Prise en charge sérologique
Par rapport au dépistage VIH et suivi virologique des présentations ont été faites sur des auto tests mais aussi sur l’intérêt de l’utilisation des technologies de l’information et de la communication qui sont devenues incontournables pour aider à la décentralisation et l’atteinte du premier 95 chez les enfants mais également sur la charge virale. Des données ont été partagées sur les profils génétiques de mutation et de modification des souches mais également des idées de recherche avec la mise en place de systèmes de recherches. Sur la prise en charge des adultes et des personnes âgées, les résultats obtenus ont montré que l’échec virologique des patients en premier et deuxième ligne était encore présent. Des taux d’échec confirmés de 4 % à Fann.

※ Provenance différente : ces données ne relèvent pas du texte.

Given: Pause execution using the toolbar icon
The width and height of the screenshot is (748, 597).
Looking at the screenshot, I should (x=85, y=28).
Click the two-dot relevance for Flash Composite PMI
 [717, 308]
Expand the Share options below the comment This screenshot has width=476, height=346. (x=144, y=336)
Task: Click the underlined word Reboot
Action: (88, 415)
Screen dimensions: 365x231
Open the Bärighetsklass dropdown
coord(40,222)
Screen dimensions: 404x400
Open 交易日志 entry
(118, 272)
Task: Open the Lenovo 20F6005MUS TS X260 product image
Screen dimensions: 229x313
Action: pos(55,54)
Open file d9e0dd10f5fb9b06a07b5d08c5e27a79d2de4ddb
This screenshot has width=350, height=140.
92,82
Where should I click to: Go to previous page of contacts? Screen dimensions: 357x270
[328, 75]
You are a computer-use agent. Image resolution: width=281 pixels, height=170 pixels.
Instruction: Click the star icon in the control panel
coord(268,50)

Par ailleurs, le projet « vieillir » est revenu sur les maladies qui touchent les personnes âgées vivant avec le VIH. Une étude réalisée au Cameroun et au Sénégal a montré que l’hypertension et le diabète étaient surtout retrouvés chez ces victimes d’où l’intérêt de renforcer la sensibilisation sur les mesures.

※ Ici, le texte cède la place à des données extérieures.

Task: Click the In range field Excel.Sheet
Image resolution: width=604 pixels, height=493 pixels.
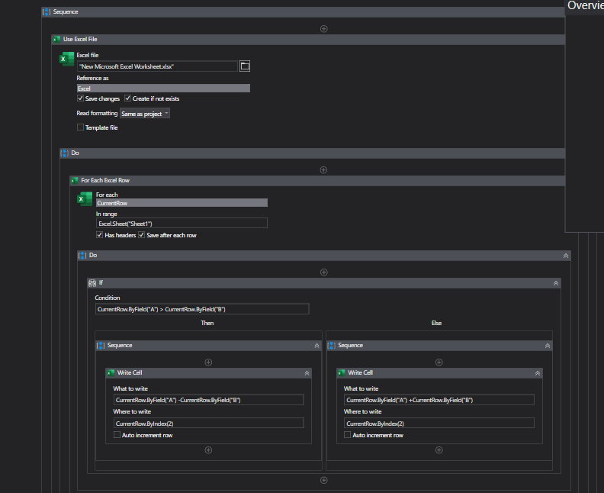Action: (x=182, y=224)
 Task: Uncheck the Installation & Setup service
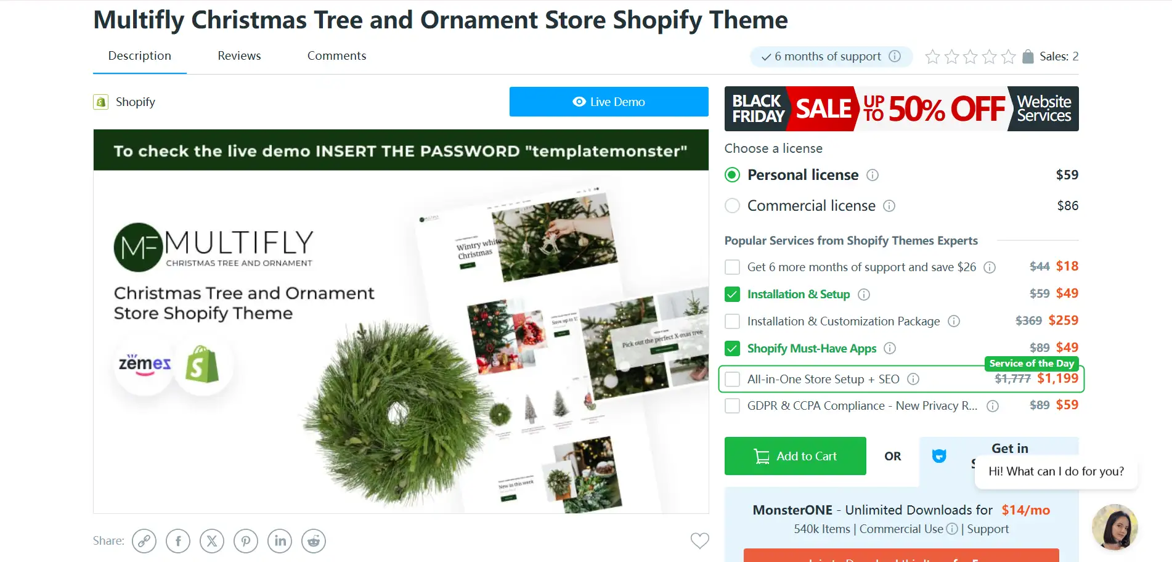pyautogui.click(x=732, y=295)
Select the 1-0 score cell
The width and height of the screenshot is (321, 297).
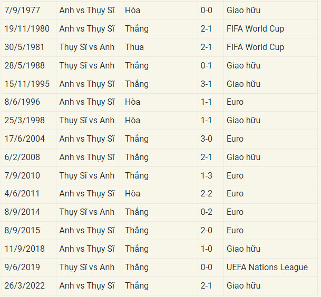[207, 249]
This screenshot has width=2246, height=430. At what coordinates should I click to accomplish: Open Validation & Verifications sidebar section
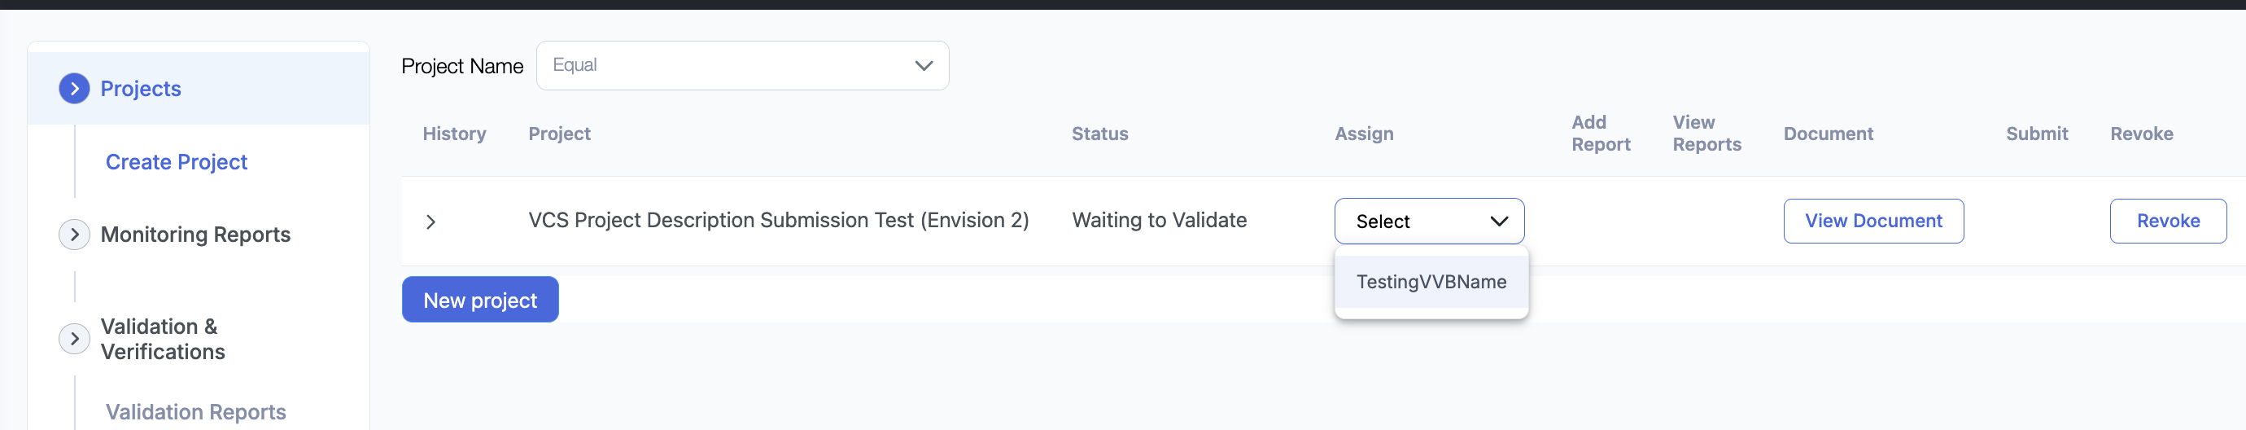coord(162,338)
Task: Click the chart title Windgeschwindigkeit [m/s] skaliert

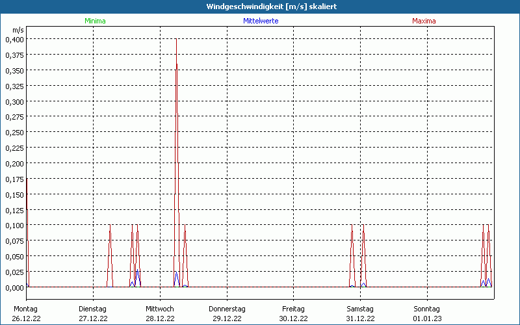Action: pyautogui.click(x=272, y=7)
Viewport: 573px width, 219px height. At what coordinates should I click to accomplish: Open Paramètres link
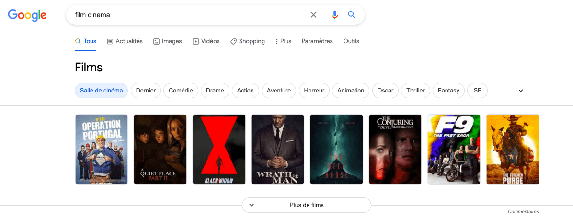pos(317,41)
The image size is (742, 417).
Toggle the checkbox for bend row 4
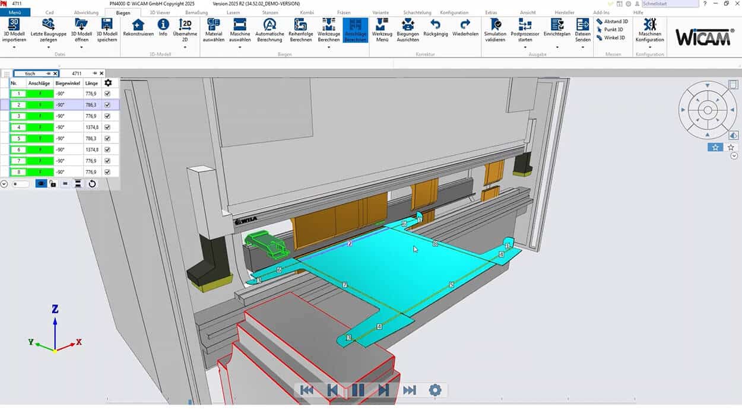click(107, 128)
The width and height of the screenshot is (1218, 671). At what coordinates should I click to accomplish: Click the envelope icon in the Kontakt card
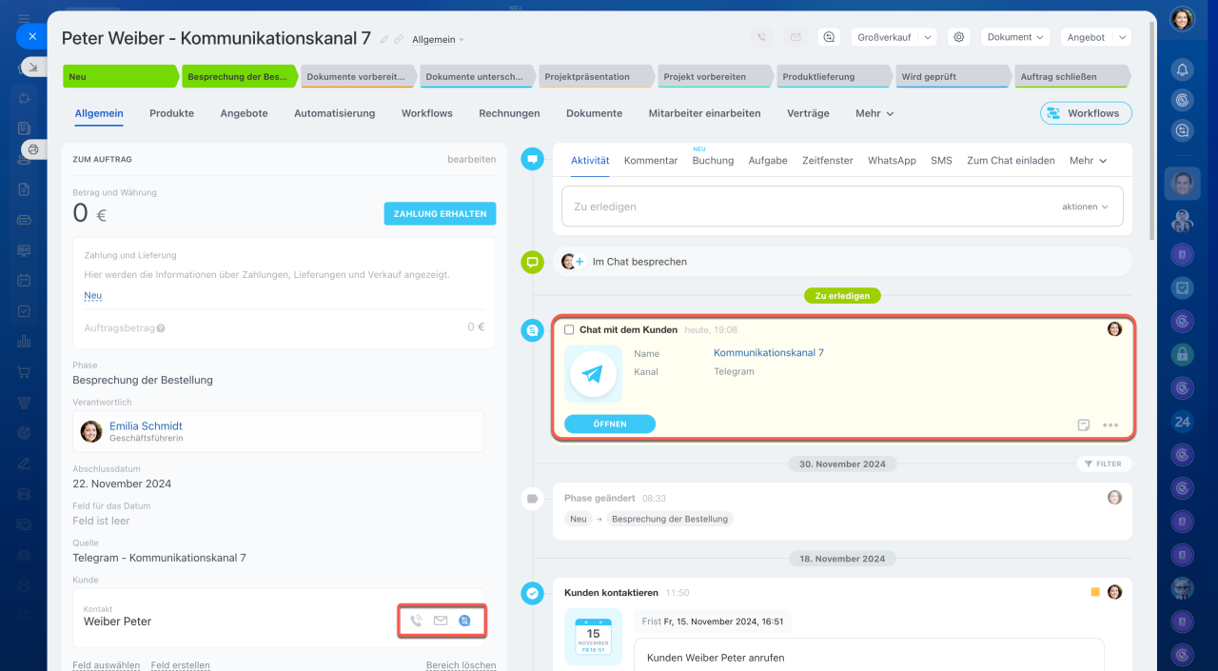coord(441,621)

LES JEUNES S’ENGAGENT DANS LA LUTTE…
Occupant une large part dans la lutte contre le VIH au Sénégal, les jeunes à travers la « convergence des jeunes », ont marqué ces journées scientifiques. Au total quatre sessions ont permis à plus de 200 jeunes venus d’horizon divers d’échanger sur la thématique. Les panels ont porté entre autres sur le VIH et les nouvelles formes d’information et de communication avec les opportunités et avantages que leur utilisation pourrait offrir aux jeunes. Mais aussi sur la vulnérabilité des jeunes par rapport à leur santé sexuelle et reproductive, de l’employabilité des jeunes et des violences basées sur le genre chez les jeunes et les enfants. Les discussions ont également porté sur l’impact des pandémies sur la santé mentale des jeunes et la campagne de mobilisation des ressources pour les enfants qui vivent avec le VIH. In fine, des recommandations ont été faites à l’endroit des décideurs. Il s’agit entre autres d’améliorer les relations entre adultes et jeunes. Ces jeunes vivants avec le VIH, ne demandent qu’à être écoutés pour mieux communiquer. Aussi, ils souhaitent être accompagnés dans la recherche de partenariats avec toutes les personnes qui utilisent les nouvelles technologies de l’information et de la communication, telle que la presse, les séries télévisées. Poursuivant toujours leurs doléances, ces jeunes ont émis le souhait de soutenir les campagnes de communication de masse, l’amélioration de l’accès au service de la santé sexuelle et reproductive pour les jeunes qui continuent d’être stigmatisé par peur du tabou et de la moralisation des prestataires de santé. Ils souhaitent aussi qu’on revoie les lois et dispositions qui entravent la protection des jeunes qui ne répondent plus aux besoins des jeunes. Pour eux, il ne s’agit pas de refaire les lois mais juste de les adapter aux besoins et exigences de l’heure. Ainsi, ils demandent à être associés dans la sensibilisation et la prise en charge et à être intégré dans la politique publique. Pour faciliter l’accès au financement et soutenir l’accès au travail des jeunes, leur scolarisation et l’accès à la formation. Pour la convergence des jeunes, il est important de lever le tabou sur la santé mentale des jeunes et mettre à disposition des psychologues dans les espaces jeunes et les centres de santé.